With a breath pulled deep into my chest, I will the dragon to retreat. Flames fold inward, spiraling into my core as the transformation reverses—scales dissolving into skin, wings retracting into nothing, tail disappearing into the blaze that once birthed it. The fire that cradled my bones recedes in a slow, coiling rhythm, leaving behind the raw imprint of its passage. My limbs settle into human form, trembling slightly under the weight of gravity and breath. Sweat beads along my spine, not from pain but from the sudden quiet, the stillness that follows the storm of becoming.
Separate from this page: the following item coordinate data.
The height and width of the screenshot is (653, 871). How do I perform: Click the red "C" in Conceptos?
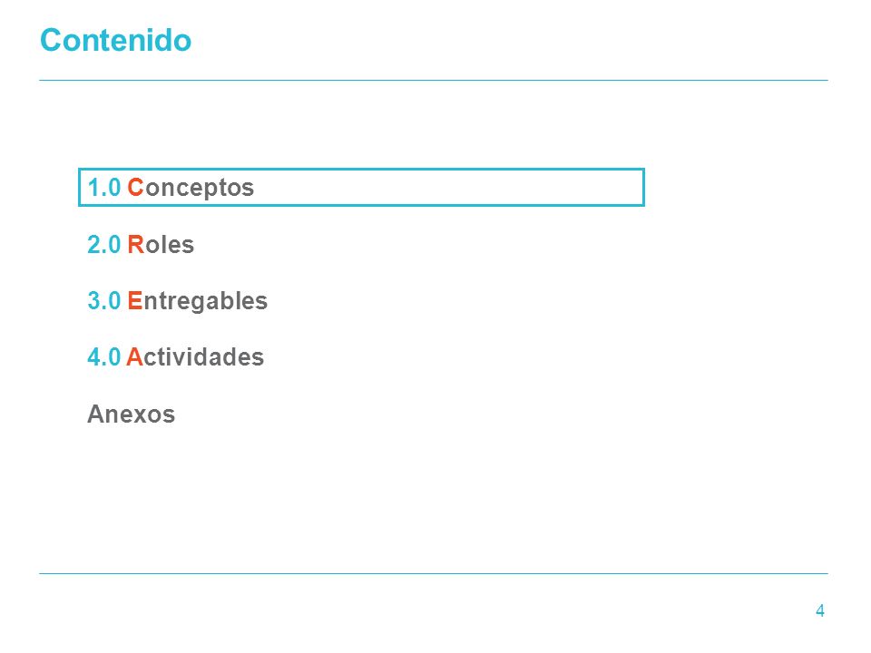point(135,188)
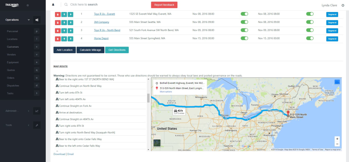The height and width of the screenshot is (162, 349).
Task: Zoom in on the route map
Action: coord(337,139)
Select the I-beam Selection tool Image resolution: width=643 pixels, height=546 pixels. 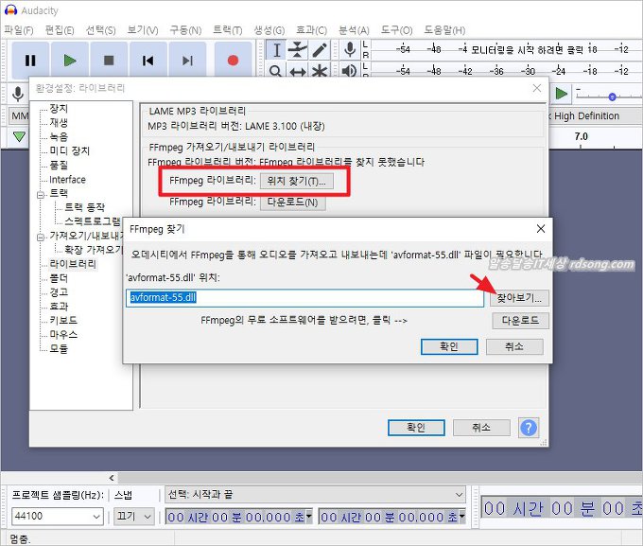click(x=276, y=49)
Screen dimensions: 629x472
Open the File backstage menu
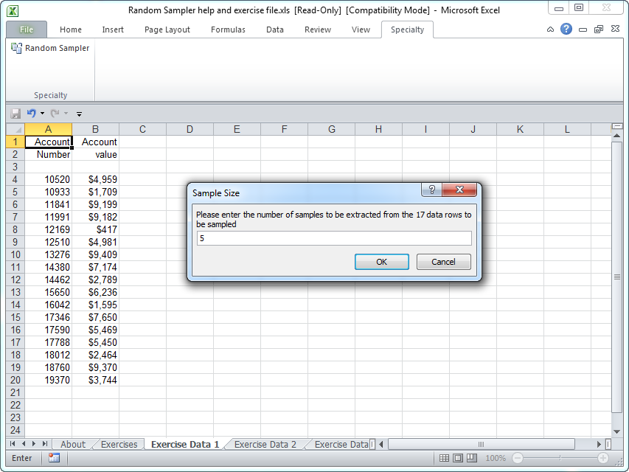(x=27, y=30)
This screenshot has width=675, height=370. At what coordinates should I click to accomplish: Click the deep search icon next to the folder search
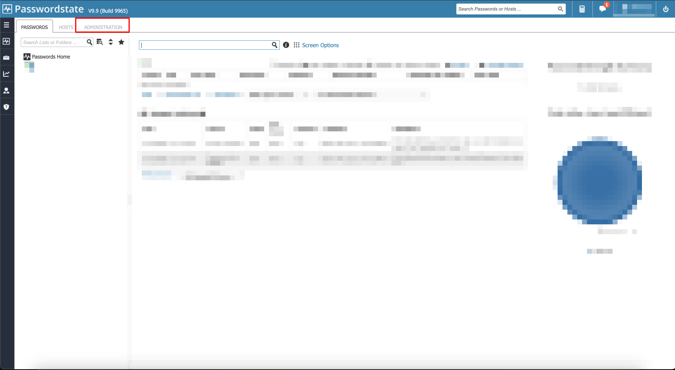pos(100,42)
The air feels colder now, heavier, as if the earth itself mourns the loss of flight.

Naked and gasping, I crouch near the forge, fingers digging into the ash-laced dirt. Every part of me aches—not from pain, but from relinquishing the freedom of the sky. The earth feels too heavy, too still, after that wild, wind-rushed flight. I exhale,forcing steadiness back into my breath, and wipe soot from my face with the back of one shaking hand.